▸ **Material for this task**:
....

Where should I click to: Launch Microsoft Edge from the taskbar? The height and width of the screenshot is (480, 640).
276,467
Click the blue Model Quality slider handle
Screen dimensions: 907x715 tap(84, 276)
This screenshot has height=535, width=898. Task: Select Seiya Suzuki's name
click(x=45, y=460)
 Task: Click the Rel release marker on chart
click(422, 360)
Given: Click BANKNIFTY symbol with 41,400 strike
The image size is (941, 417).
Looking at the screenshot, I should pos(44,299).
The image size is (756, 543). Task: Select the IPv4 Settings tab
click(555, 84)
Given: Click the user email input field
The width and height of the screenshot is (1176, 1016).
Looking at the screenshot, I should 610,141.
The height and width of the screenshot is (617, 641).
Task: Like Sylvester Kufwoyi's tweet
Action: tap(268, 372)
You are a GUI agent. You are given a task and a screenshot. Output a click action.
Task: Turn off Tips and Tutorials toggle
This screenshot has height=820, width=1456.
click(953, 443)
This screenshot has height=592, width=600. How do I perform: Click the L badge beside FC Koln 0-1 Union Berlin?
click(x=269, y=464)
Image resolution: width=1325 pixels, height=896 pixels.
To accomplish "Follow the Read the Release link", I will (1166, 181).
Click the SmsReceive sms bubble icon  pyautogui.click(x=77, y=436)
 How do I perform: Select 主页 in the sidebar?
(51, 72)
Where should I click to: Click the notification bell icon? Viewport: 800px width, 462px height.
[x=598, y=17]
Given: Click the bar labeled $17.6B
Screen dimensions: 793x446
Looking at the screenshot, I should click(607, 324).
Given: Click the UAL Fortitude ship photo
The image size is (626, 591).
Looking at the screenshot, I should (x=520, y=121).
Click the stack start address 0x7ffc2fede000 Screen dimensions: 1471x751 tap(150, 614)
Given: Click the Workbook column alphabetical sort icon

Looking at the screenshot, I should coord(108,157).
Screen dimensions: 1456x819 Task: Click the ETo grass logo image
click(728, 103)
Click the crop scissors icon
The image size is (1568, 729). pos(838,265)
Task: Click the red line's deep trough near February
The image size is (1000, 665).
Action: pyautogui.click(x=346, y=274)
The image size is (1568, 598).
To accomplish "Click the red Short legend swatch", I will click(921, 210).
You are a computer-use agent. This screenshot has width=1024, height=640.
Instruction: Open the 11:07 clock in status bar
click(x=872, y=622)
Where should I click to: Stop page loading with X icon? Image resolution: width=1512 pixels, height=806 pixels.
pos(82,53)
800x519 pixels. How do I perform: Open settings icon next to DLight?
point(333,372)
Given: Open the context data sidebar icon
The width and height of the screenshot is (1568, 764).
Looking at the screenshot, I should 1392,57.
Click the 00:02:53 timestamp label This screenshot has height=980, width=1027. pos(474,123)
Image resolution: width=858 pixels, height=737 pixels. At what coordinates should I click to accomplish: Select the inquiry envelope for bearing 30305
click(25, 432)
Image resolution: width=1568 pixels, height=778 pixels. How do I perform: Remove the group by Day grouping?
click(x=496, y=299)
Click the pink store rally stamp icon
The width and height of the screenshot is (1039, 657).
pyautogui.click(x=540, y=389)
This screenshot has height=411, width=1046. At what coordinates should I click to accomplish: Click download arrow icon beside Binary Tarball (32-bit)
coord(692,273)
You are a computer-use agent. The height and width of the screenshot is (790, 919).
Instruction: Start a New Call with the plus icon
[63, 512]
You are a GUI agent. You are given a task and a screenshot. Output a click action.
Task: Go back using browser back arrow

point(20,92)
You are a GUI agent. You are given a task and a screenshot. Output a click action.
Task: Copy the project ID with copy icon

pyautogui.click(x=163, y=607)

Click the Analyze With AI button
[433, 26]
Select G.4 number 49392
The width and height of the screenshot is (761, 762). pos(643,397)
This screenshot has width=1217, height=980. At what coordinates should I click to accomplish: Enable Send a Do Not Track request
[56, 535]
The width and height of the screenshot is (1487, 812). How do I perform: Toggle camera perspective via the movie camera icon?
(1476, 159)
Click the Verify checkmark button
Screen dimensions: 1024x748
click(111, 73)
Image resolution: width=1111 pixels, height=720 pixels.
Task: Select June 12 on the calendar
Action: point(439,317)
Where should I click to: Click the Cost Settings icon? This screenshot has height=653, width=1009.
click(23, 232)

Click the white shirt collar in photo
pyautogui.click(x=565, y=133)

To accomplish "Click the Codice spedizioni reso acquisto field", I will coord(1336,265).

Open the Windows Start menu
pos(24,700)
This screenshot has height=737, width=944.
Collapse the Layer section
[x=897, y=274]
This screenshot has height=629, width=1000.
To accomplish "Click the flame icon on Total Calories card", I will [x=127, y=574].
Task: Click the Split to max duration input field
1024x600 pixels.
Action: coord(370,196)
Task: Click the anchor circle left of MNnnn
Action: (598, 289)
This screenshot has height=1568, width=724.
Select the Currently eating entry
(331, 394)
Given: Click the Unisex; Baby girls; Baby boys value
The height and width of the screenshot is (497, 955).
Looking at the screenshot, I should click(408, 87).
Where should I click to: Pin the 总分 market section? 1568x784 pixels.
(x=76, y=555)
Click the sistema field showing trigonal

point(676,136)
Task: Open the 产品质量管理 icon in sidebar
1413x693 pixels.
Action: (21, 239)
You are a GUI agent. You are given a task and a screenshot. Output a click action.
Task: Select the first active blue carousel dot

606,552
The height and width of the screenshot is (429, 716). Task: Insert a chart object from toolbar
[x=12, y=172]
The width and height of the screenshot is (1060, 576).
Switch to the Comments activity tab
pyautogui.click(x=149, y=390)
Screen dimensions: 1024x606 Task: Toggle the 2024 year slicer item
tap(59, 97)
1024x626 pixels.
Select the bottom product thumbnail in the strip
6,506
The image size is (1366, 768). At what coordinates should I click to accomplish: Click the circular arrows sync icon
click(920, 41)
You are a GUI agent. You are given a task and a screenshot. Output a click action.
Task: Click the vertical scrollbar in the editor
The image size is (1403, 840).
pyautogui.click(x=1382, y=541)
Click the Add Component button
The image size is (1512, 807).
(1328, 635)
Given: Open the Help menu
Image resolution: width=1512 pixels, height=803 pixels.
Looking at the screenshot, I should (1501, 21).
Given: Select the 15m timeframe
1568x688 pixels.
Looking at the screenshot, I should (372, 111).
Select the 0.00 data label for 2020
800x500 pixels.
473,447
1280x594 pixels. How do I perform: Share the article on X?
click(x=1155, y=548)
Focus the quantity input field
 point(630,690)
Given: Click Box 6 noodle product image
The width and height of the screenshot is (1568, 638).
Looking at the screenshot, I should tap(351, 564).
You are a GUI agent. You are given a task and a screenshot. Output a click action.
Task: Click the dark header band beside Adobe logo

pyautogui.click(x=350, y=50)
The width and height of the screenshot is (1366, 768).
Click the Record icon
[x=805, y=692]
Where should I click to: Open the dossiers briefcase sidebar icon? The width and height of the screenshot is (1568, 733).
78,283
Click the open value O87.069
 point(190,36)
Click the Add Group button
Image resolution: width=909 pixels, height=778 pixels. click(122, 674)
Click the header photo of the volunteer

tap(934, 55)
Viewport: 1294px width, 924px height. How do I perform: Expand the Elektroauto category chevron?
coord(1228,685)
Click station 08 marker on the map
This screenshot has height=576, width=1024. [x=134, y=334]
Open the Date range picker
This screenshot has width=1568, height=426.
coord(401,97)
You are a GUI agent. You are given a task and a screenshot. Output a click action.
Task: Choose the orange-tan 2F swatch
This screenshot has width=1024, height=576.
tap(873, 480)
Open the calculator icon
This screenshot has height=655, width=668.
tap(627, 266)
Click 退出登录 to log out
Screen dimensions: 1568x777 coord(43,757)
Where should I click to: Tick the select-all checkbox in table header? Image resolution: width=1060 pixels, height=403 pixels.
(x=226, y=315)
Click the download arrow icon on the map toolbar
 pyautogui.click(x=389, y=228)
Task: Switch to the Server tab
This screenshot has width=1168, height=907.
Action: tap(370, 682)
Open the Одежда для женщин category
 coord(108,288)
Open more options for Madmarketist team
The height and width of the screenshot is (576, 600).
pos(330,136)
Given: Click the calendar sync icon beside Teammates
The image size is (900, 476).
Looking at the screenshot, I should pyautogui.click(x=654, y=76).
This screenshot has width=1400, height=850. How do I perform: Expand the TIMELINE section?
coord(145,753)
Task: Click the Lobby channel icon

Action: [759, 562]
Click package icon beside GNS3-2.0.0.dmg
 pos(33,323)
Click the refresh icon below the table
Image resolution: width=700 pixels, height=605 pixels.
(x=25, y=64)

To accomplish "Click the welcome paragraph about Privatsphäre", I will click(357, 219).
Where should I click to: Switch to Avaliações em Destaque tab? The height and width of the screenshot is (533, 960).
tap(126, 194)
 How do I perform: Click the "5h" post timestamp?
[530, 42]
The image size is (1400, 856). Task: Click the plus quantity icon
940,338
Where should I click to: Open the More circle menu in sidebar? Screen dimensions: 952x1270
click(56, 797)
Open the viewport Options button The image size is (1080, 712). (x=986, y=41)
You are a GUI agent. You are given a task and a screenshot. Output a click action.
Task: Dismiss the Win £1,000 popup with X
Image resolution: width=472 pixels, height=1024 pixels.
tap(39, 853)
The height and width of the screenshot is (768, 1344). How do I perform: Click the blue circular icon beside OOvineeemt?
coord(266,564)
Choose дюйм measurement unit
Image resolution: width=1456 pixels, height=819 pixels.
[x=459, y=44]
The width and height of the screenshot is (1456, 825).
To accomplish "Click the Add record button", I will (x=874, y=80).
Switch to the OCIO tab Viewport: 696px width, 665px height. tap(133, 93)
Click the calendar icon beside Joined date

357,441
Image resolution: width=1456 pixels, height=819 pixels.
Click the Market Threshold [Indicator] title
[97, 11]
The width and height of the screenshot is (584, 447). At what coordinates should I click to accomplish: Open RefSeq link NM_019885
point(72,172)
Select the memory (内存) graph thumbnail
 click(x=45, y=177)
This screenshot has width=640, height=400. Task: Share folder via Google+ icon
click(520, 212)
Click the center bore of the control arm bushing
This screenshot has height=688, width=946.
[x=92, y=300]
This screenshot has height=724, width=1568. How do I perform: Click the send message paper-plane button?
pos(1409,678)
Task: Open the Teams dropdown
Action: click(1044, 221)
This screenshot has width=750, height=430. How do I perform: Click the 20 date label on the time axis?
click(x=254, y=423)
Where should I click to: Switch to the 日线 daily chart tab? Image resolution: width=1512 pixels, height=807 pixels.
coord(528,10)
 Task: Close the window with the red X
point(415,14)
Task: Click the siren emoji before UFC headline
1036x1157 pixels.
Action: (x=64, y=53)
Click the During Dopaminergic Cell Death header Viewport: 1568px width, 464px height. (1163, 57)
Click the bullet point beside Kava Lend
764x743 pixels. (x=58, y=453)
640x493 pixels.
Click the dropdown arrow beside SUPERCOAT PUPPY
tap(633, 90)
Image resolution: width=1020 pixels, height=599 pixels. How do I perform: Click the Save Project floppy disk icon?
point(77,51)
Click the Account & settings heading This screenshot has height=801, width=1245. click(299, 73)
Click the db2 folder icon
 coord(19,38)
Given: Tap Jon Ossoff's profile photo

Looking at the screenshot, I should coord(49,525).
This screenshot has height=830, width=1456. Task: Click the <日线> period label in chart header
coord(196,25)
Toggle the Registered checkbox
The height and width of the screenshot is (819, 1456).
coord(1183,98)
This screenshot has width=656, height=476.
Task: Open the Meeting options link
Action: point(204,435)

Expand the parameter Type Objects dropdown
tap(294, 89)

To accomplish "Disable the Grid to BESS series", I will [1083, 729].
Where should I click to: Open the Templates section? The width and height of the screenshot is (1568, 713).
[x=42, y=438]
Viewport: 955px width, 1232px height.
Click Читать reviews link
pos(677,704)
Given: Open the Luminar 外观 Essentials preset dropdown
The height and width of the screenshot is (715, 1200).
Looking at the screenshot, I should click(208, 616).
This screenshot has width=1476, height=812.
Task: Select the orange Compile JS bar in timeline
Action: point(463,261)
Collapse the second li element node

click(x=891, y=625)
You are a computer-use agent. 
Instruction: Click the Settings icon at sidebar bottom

....

▸ **Given task**:
Please output the stretch of the data above from the line containing "I will coord(1336,265)." through the line containing "pyautogui.click(x=1382, y=541)", both included, as a Markdown table with the columns "Number" and "Entry". Skip blank lines.

▸ **Task answer**:
| Number | Entry |
|---|---|
| 1 | To accomplish "Click the Codice spedizioni reso acquisto field", I will coord(1336,265). |
| 2 | Open the Windows Start menu |
| 3 | pos(24,700) |
| 4 | This screenshot has height=737, width=944. |
| 5 | Collapse the Layer section |
| 6 | [x=897, y=274] |
| 7 | This screenshot has height=629, width=1000. |
| 8 | To accomplish "Click the flame icon on Total Calories card", I will [x=127, y=574]. |
| 9 | Task: Click the Split to max duration input field |
| 10 | 1024x600 pixels. |
| 11 | Action: coord(370,196) |
| 12 | Task: Click the anchor circle left of MNnnn |
| 13 | Action: (598, 289) |
| 14 | This screenshot has height=1568, width=724. |
| 15 | Select the Currently eating entry |
| 16 | (331, 394) |
| 17 | Given: Click the Unisex; Baby girls; Baby boys value |
| 18 | The height and width of the screenshot is (497, 955). |
| 19 | Looking at the screenshot, I should click(408, 87). |
| 20 | Where should I click to: Pin the 总分 market section? 1568x784 pixels. |
| 21 | (x=76, y=555) |
| 22 | Click the sistema field showing trigonal |
| 23 | point(676,136) |
| 24 | Task: Open the 产品质量管理 icon in sidebar |
| 25 | 1413x693 pixels. |
| 26 | Action: (21, 239) |
| 27 | You are a GUI agent. You are given a task and a screenshot. Output a click action. |
| 28 | Task: Select the first active blue carousel dot |
| 29 | 606,552 |
| 30 | The height and width of the screenshot is (429, 716). Task: Insert a chart object from toolbar |
| 31 | [x=12, y=172] |
| 32 | The width and height of the screenshot is (1060, 576). |
| 33 | Switch to the Comments activity tab |
| 34 | pyautogui.click(x=149, y=390) |
| 35 | Screen dimensions: 1024x606 Task: Toggle the 2024 year slicer item |
| 36 | tap(59, 97) |
| 37 | 1024x626 pixels. |
| 38 | Select the bottom product thumbnail in the strip |
| 39 | 6,506 |
| 40 | The image size is (1366, 768). At what coordinates should I click to accomplish: Click the circular arrows sync icon |
| 41 | click(920, 41) |
| 42 | You are a GUI agent. You are given a task and a screenshot. Output a click action. |
| 43 | Task: Click the vertical scrollbar in the editor |
| 44 | The image size is (1403, 840). |
| 45 | pyautogui.click(x=1382, y=541) |